First order kinetic models for tissue damage are useful for predicting trends in laser damage experiments. Unfortunately, there are only a few damage processes for which the frequency factor and energy have been determined in situ – critical temperatures for known processes range from about 50 to 90°C. Nevertheless, these models can be used to make direct comparisons between numerical predictions of laser damage and histologic results, something that cannot, as yet, be achieved any other way. A very careful definition of the particular histologic end point is necessary. Also, to avoid the arbitrariness that characterizes many of the early damage studies, it is essential that a quantitatively measurable damage measure be identified. Birefringence intensity is one such variable; other excellent candidates include, for example, changes in optical properties such as the scattering or absorption coefficients on exposure to elevated temperatures.

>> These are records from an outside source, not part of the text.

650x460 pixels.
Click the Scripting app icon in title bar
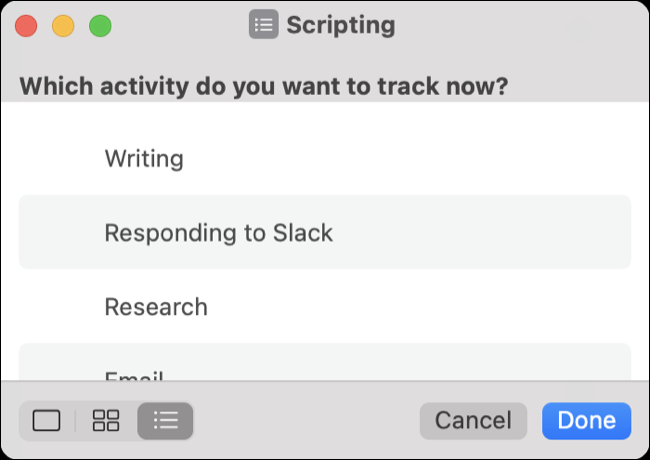click(x=263, y=24)
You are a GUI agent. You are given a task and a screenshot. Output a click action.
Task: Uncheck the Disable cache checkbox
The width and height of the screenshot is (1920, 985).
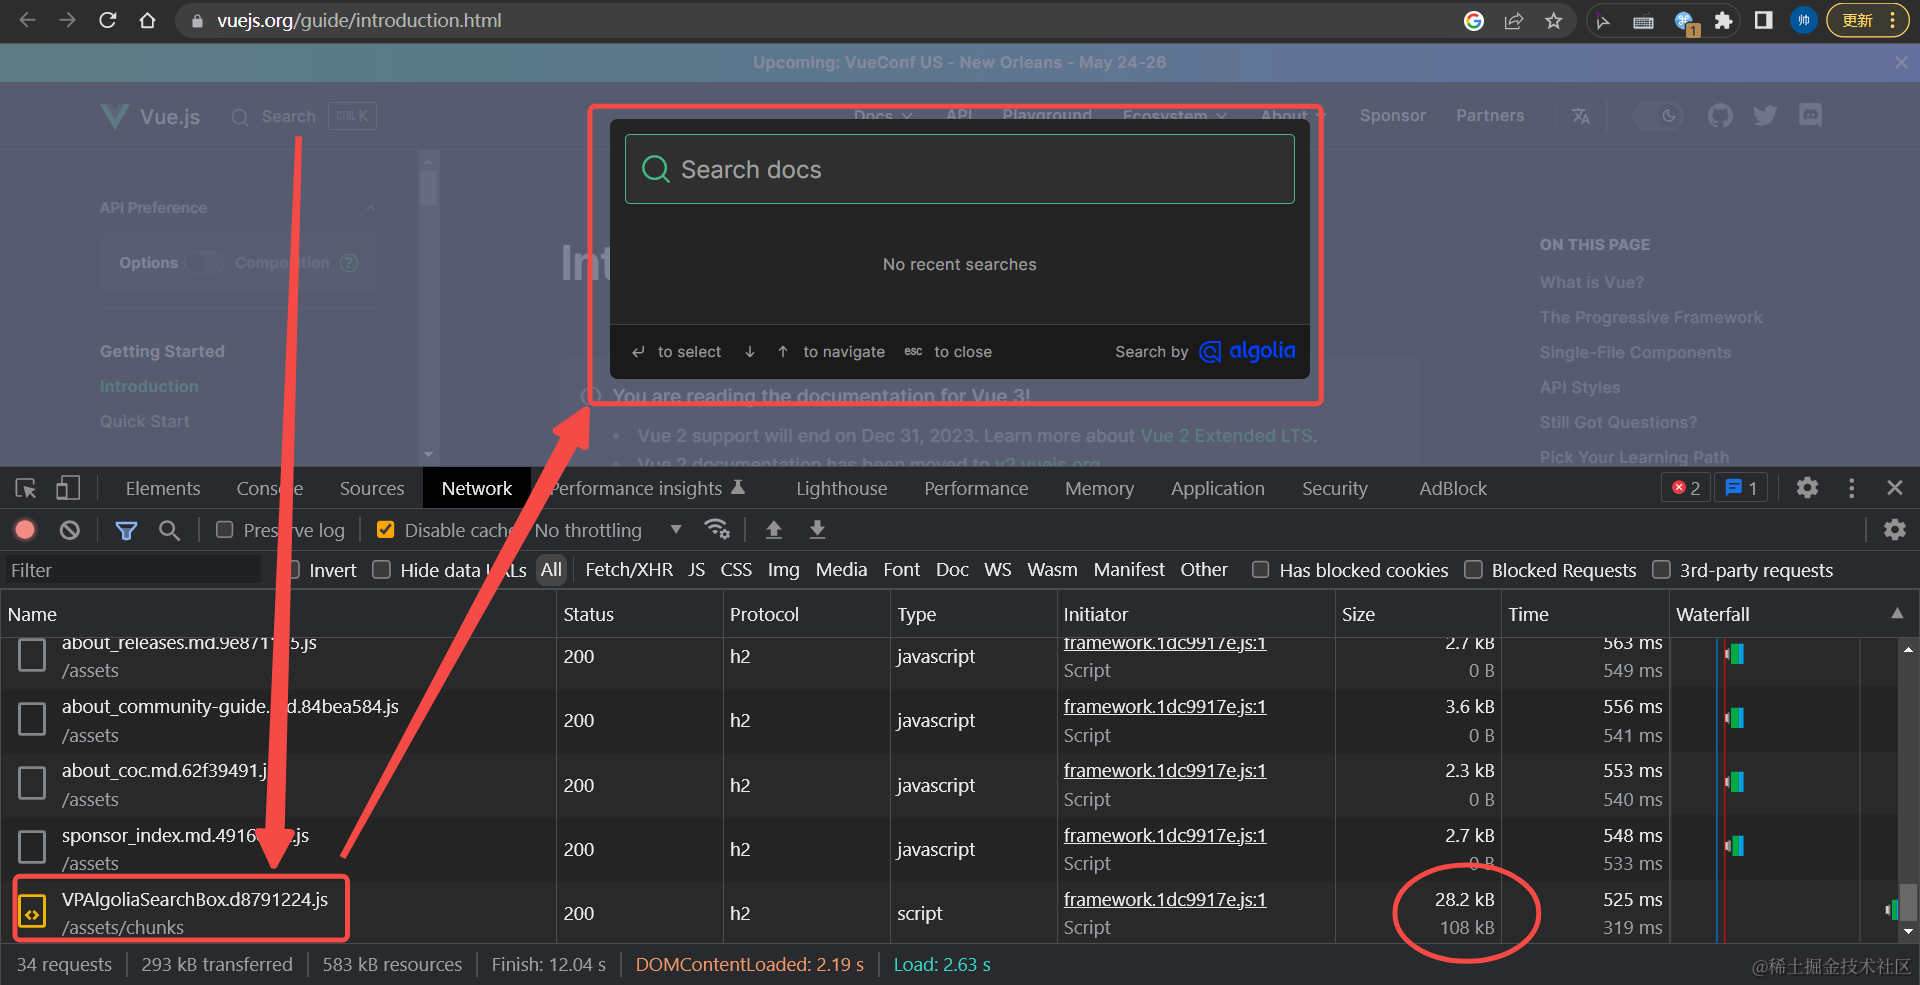(x=385, y=530)
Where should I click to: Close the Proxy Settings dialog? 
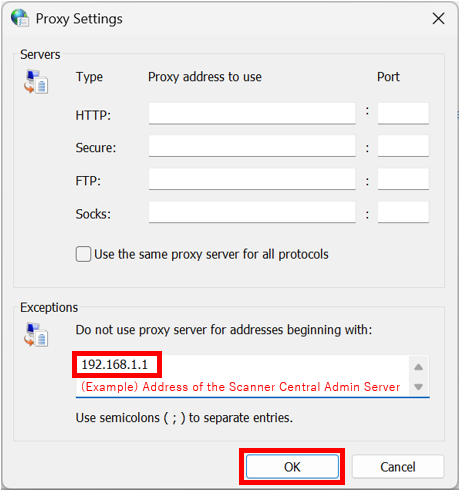click(x=438, y=18)
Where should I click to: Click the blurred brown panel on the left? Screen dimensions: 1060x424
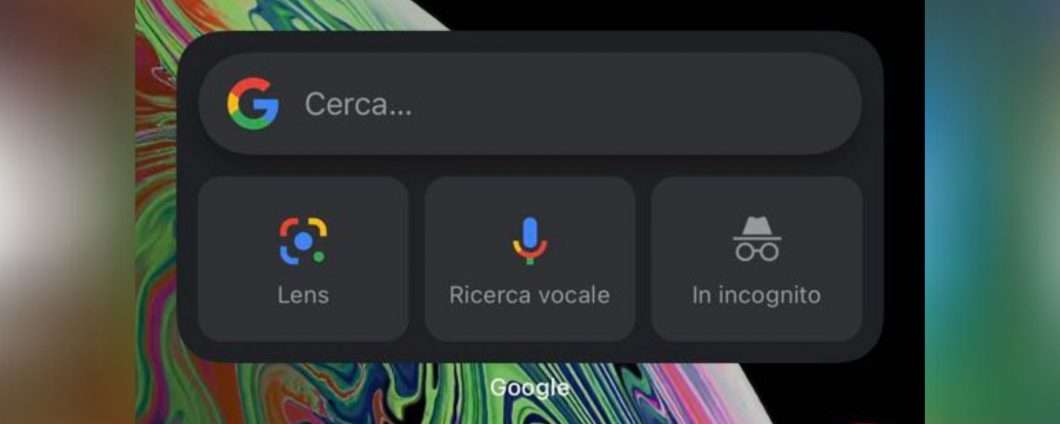(68, 212)
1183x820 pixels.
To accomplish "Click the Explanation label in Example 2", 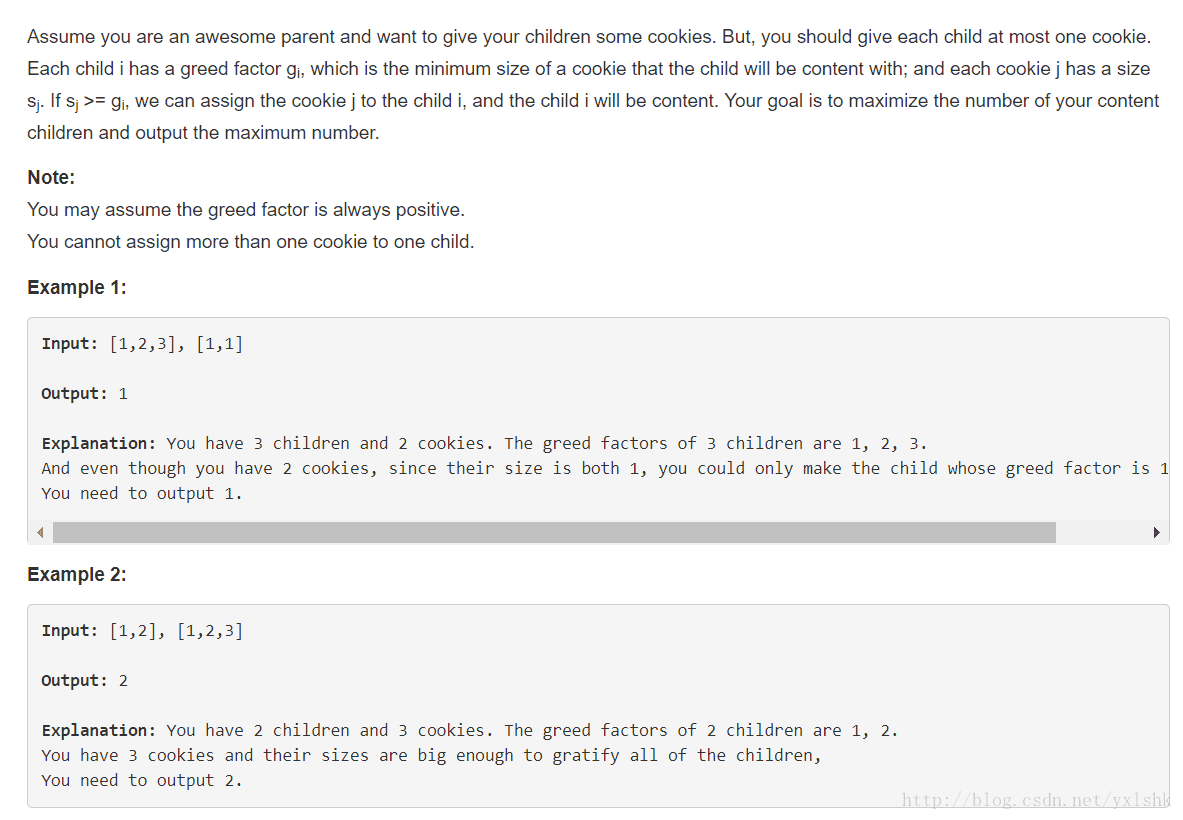I will pyautogui.click(x=99, y=730).
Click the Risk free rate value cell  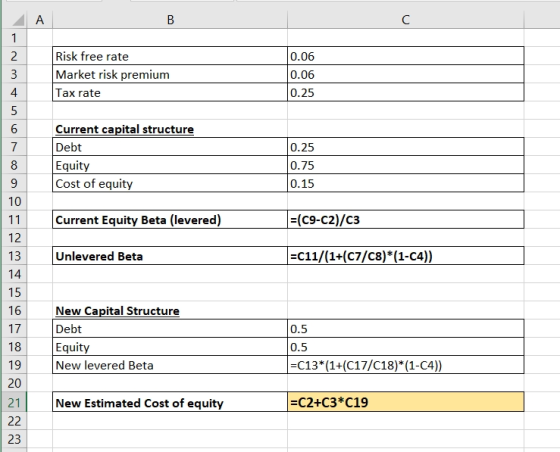click(405, 56)
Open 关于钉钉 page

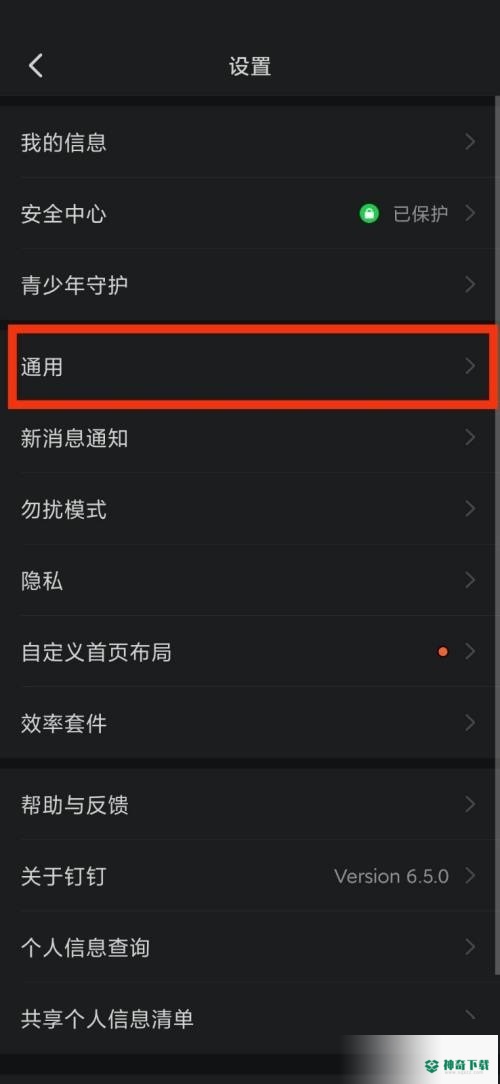[x=250, y=876]

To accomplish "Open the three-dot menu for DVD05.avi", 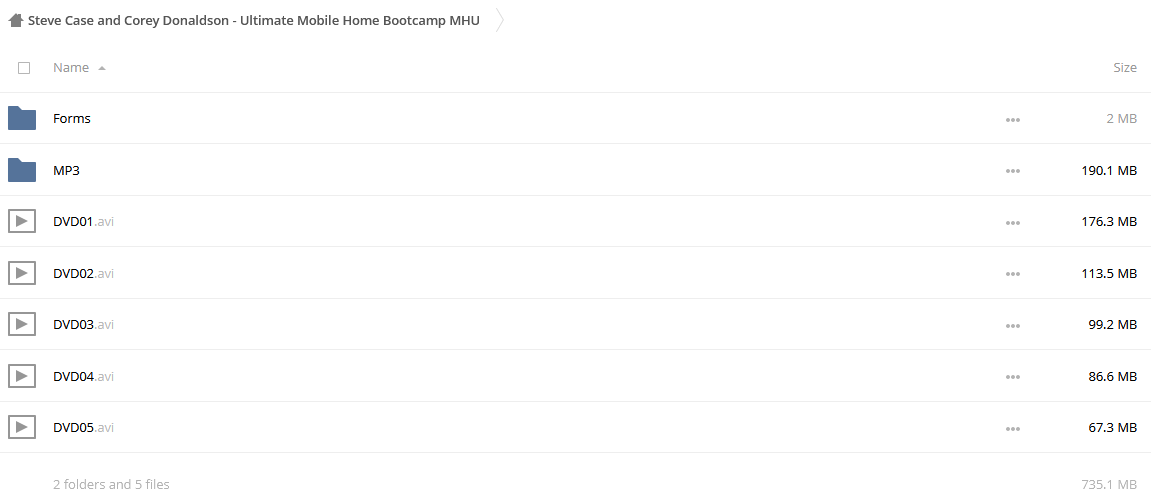I will pos(1013,428).
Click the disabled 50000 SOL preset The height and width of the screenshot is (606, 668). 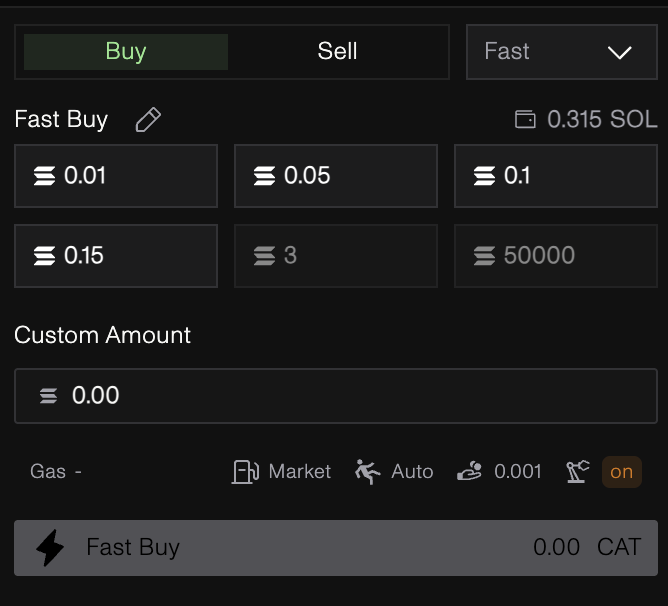coord(555,256)
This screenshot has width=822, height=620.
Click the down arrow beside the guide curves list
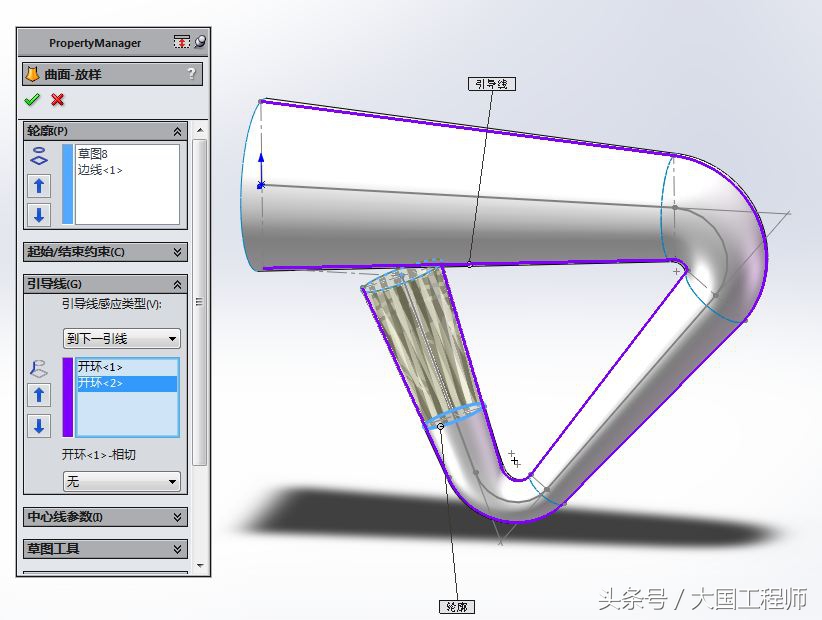pos(38,426)
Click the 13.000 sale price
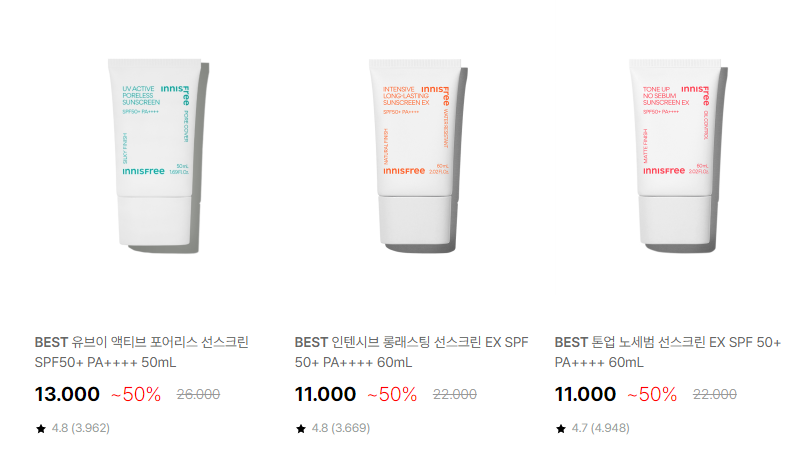 pos(67,394)
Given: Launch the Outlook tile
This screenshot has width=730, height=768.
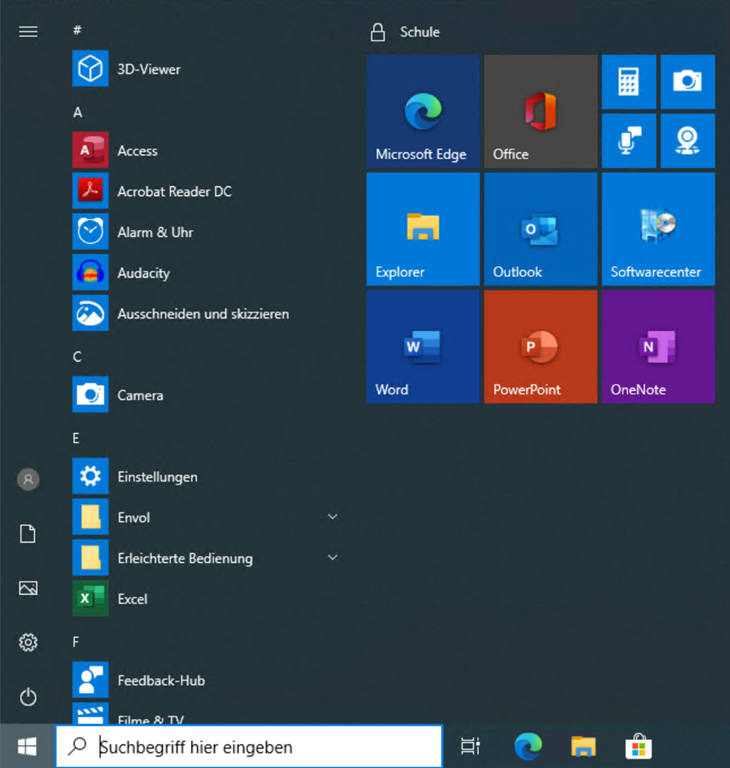Looking at the screenshot, I should 540,229.
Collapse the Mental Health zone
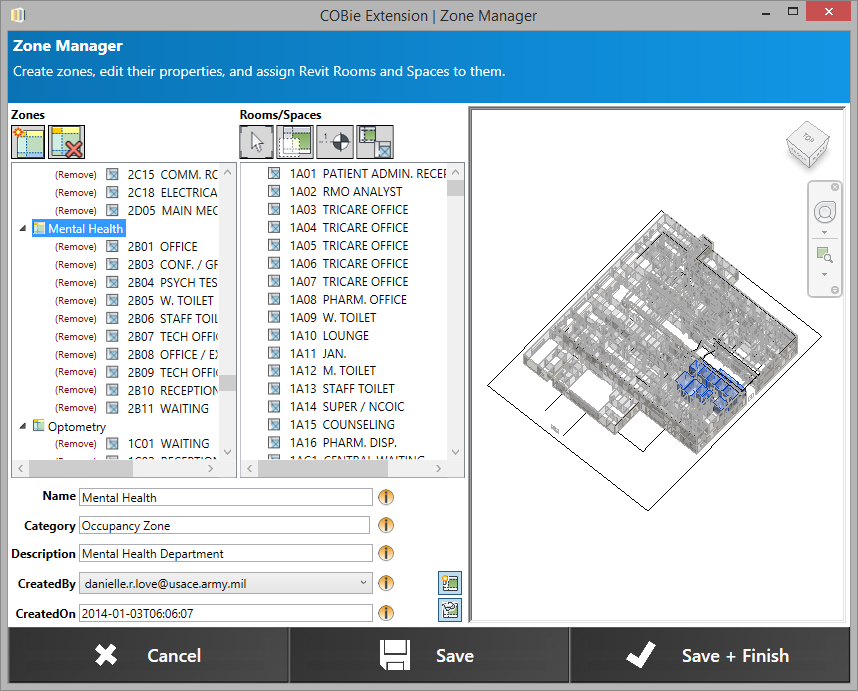Image resolution: width=858 pixels, height=691 pixels. click(23, 228)
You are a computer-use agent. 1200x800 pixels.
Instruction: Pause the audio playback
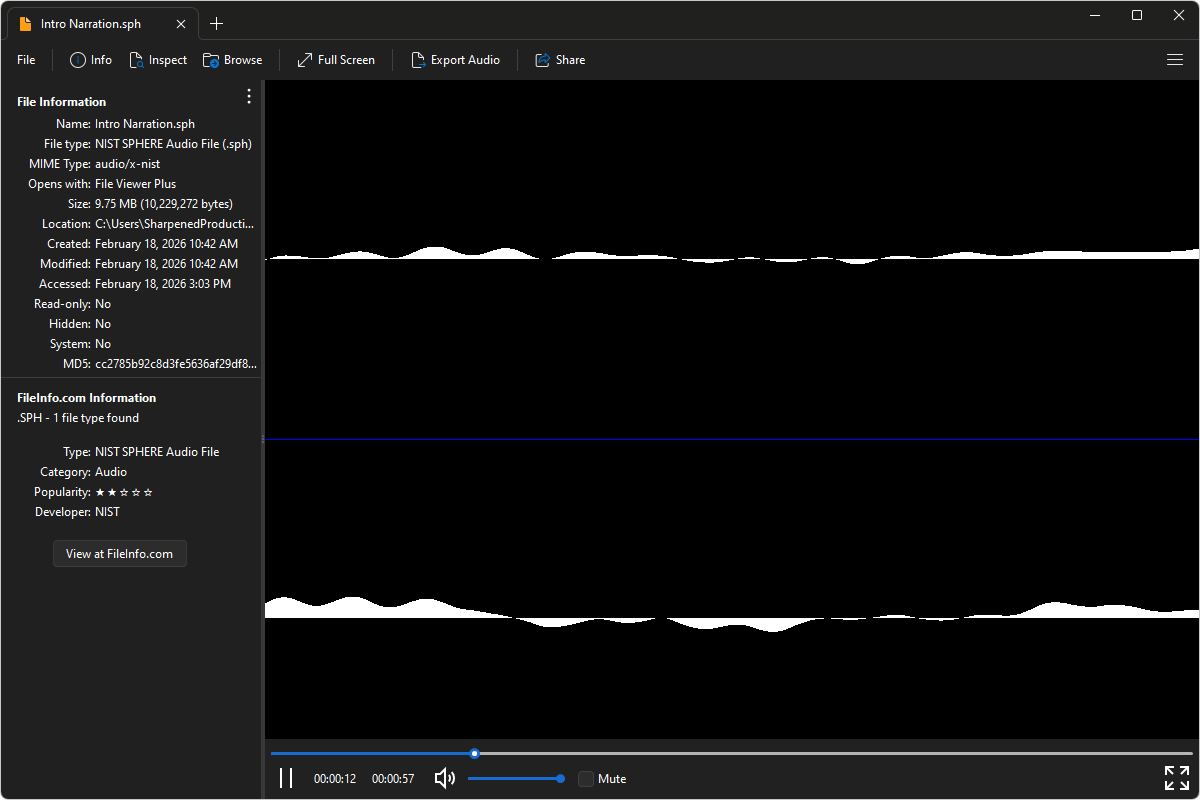[x=286, y=778]
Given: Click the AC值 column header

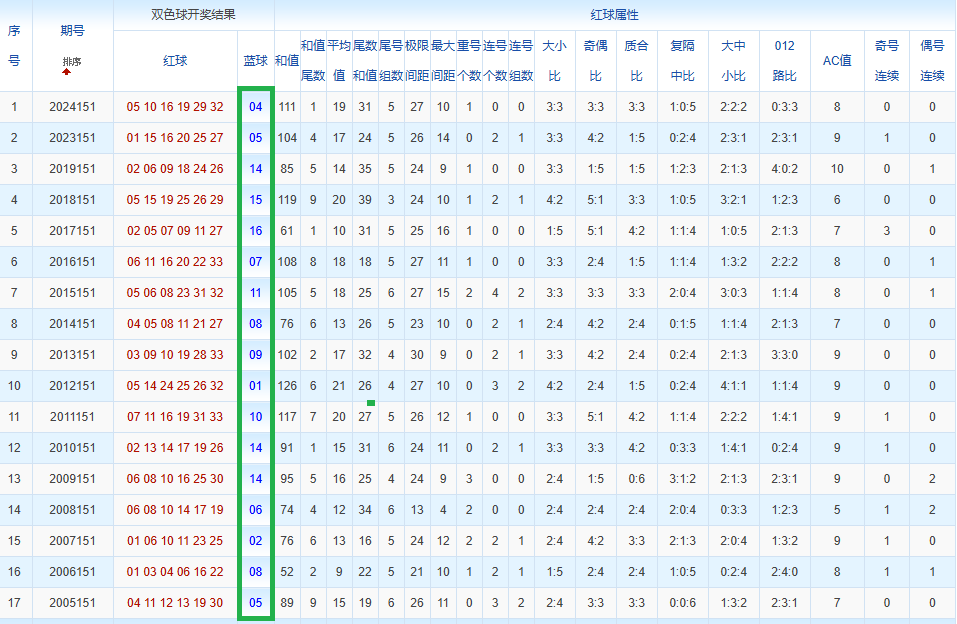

In part because of the effects of biologic inhomogeneities and random fluctuations in tissue characteristics, and in part due to the difficulty of resolving small temperature differences, thermal damage data are inherently noisy. However, predicted boundaries in small spot size experiments compare favorably to those observed. This is probably due to the very steep thermal gradients typical of small spot experiments – that is, a rather large error in actual critical temperature may be swamped out by the very steep thermal gradient so that the location of the predicted damage contour may, in fact, agree fairly well with experimental histologic observation. Certainly, even though the results of a particular experiment may eventually prove impossible to duplicate in numerical models, a careful analysis of the trends which one would obtain from, say, changing beam power, spot size and duration can be studied in detail in the numerical model and on a spatial scale similar to that of microscopic observation. Also, the numerical model allows dissection of the transient development of thermal damage – something that cannot be achieved in any other way. So, while there are many uncertainties associated with kinetic models of thermal damage, they can be extremely illuminating and helpful in dosimetry planning.